Source data.

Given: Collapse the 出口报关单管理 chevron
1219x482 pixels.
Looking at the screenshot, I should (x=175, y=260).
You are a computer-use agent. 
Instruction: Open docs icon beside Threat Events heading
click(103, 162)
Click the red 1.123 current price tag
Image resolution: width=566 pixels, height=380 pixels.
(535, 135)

Task description.
Reproduce each entry in the listing character for character.

Problem solution.
Given: Collapse the 出口报关单管理 chevron
1219x482 pixels.
Looking at the screenshot, I should (x=175, y=260).
You are a computer-use agent. 
Instruction: Open docs icon beside Threat Events heading
click(103, 162)
Click the red 1.123 current price tag
Image resolution: width=566 pixels, height=380 pixels.
(535, 135)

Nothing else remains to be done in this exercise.